La solution, élaborée, entraînée et hébergée sur le super-calculateur de la banque – encore une réalisation maison : baptisé Kolmogorov, il est un des plus puissants de Russie – est accessible sous forme de service, dans un modèle de « cloud computing », exploitable aussi bien pour des interactions en temps réel que pour des traitements de masse. Dans un élan de générosité en faveur de l'éducation, l'utilisation sera gratuite pour les étudiants et les écoles du pays, et une version « individuelle » (?) est aussi prévue.

Tinkoff VoiceKit

Tinkoff a lourdement investi dans son initiative, à la fois en termes de ressources humaines et de puissance de calcul. La mise au point a nécessité l'analyse de dizaines de milliers d'heures d'enregistrements audio provenant de sources publiques ou des appels téléphoniques de ses clients et la synthèse vocale a demandé plus de 5 mois de travail avec un acteur spécialiste du doublage. Aujourd'hui, outre Oleg, le système est utilisé pour surveiller les conversations des téléconseillers avec les clients…

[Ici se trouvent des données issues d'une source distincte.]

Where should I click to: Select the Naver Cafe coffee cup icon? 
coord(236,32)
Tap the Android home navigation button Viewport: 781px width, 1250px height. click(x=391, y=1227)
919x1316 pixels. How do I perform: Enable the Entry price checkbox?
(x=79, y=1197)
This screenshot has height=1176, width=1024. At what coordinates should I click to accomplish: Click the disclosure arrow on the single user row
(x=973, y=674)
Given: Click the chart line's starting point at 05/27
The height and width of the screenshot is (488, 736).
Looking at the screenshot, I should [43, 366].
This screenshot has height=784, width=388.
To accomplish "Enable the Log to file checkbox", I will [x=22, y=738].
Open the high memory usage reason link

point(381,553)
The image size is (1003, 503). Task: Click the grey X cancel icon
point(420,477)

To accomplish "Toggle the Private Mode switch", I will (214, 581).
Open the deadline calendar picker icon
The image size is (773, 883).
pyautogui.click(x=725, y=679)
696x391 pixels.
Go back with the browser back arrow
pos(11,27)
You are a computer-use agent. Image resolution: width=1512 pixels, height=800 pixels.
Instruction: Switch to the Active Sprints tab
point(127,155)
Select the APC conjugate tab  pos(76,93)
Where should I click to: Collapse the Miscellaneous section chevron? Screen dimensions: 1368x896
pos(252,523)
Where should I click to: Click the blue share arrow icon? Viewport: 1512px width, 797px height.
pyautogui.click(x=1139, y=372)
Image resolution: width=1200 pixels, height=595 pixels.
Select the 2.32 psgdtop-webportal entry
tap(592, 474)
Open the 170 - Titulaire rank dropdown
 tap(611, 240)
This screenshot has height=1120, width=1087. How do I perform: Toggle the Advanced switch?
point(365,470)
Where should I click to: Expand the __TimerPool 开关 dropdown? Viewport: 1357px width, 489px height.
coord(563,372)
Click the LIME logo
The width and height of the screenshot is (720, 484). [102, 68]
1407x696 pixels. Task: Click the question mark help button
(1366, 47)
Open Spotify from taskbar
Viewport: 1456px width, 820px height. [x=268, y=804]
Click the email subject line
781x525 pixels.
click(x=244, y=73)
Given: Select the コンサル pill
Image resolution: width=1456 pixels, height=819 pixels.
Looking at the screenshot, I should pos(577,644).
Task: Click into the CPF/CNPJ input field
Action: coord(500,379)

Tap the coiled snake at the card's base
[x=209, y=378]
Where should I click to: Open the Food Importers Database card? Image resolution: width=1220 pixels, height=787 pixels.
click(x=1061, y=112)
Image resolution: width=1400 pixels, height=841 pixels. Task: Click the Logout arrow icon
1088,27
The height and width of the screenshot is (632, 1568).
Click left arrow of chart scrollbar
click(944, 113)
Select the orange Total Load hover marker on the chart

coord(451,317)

Au regard d'un tel chantier, il paraît logique de chercher à commercialiser le résultat afin de couvrir ses coûts, d'autant qu'il ne s'agit pas d'un produit touchant au cœur de métier de la banque. Pour Tinkoff, qui n'en est pas là à ses premières aventures extra-financières, il n'en fallait pas plus pour se muer en éditeur. L'ouverture sur d'autres domaines économiques pourrait de plus lui offrir des opportunités d'améliorer la qualité de la technologie, grâce aux données supplémentaires qu'elle ingurgitera ainsi.

Plus profondément, l'initiative esquisse peut-être une tentative d'émuler l'exemple historique d'Amazon et la fondation de ses activités dans le « cloud » (AWS). En général, je suis sceptique vis-à-vis des institutions financières qui persistent à bâtir tout leur patrimoine informatique. Pourtant, en inscrivant cette stratégie dans son ADN et en y mettant les moyens (notamment à travers la constitution de ses équipes), Tinkoff acquiert des capacités suffisamment avancées sur le marché pour être crédible en tant que fournisseur… et, qui sait ?, s'imposer un jour comme un leader.